La présence de l’AFC/M23 dans certaines entités du territoire de Lubero au Nord-Kivu interroge. En effet, entre espoir et montée en flèche de l’insécurité, cette opération de relocalisation des familles Hutus semble être une bombe à retardement, faisant craindre une reprise des violences ethniques dans une région déjà fragilisée.

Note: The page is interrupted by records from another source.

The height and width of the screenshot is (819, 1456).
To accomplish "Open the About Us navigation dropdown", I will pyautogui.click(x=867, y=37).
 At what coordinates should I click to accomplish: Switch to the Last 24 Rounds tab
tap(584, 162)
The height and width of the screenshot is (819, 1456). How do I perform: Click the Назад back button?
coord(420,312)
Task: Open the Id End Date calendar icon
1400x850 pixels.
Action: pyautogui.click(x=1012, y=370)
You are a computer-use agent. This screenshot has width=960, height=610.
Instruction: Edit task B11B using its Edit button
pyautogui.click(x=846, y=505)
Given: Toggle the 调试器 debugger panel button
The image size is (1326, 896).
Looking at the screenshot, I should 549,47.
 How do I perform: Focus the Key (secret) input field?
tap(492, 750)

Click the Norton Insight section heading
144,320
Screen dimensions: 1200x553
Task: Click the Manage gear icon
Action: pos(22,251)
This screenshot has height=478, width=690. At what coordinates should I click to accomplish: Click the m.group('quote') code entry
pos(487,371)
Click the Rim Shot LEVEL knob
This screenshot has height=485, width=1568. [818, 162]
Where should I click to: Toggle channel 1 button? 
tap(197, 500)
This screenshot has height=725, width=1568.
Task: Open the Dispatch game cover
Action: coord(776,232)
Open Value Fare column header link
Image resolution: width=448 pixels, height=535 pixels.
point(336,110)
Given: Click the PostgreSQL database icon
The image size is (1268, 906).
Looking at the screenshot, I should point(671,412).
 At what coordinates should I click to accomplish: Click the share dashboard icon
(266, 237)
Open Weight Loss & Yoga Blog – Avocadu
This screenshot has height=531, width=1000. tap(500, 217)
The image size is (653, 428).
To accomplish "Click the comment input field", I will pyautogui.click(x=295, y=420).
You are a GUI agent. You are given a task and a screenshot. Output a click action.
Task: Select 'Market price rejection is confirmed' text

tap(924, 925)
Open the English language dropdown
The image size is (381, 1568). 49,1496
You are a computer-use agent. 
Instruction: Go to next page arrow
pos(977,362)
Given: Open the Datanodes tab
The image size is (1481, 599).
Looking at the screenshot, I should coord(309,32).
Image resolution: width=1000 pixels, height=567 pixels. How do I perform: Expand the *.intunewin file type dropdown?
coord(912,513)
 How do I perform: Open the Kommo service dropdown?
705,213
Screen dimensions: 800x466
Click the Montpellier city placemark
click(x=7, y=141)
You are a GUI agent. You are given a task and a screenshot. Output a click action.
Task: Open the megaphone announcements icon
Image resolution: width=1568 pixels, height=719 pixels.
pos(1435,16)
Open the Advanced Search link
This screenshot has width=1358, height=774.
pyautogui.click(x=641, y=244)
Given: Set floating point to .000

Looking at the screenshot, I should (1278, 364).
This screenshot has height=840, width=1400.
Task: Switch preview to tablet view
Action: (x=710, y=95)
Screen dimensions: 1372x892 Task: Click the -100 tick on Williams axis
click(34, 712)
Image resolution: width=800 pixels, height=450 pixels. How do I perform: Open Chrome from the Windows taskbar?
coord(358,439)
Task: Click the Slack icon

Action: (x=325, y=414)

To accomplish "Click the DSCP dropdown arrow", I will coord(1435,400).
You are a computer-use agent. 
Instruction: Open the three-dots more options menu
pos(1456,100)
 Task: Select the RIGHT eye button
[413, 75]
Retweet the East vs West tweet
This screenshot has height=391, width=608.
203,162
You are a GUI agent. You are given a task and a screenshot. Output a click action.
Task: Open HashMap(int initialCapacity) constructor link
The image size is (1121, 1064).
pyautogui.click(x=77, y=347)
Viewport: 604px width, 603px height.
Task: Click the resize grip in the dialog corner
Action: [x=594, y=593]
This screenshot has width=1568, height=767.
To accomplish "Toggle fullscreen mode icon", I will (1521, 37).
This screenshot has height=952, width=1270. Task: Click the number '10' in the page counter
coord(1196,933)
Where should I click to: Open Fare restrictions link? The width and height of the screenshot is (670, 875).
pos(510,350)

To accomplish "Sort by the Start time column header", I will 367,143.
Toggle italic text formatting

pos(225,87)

Cependant, ce jeudi 31 juillet 2025, à Luofu, des responsables du M23 ont présenté publiquement ces familles à la population locale. Muhindo Tafuteni, président de la société civile, dénonce une « transplantation d’un peuple inconnu à la recherche des terres » et met en doute leur véritable identité hutu. Il rappelle que certains Hutus, membres des FDLR, avaient fui la zone à cause des affrontements avec les milices locales Nande. Selon lui, ces réinstallations risquent « d’alimenter des violences et de créer des conflits ethniques ». Tafuteni alerte que cette opération « vise à intensifier le conflit ethnique dans le territoire de Lubero » et réclame « un encadrement strict du retour des réfugiés », en impliquant le HCR et le CIR, soulignant que « le HCR est habilité pour gérer cette question ».
Alors que ces familles investissent des maisons abandonnées et des champs occupés à tort, la peur grandit que cette relocalisation orchestrée ne devienne le détonateur d’une nouvelle guerre. Malgré les accords signés, le défi reste de prévenir ce scénario en assurant un retour pacifique et respectueux des droits de tous.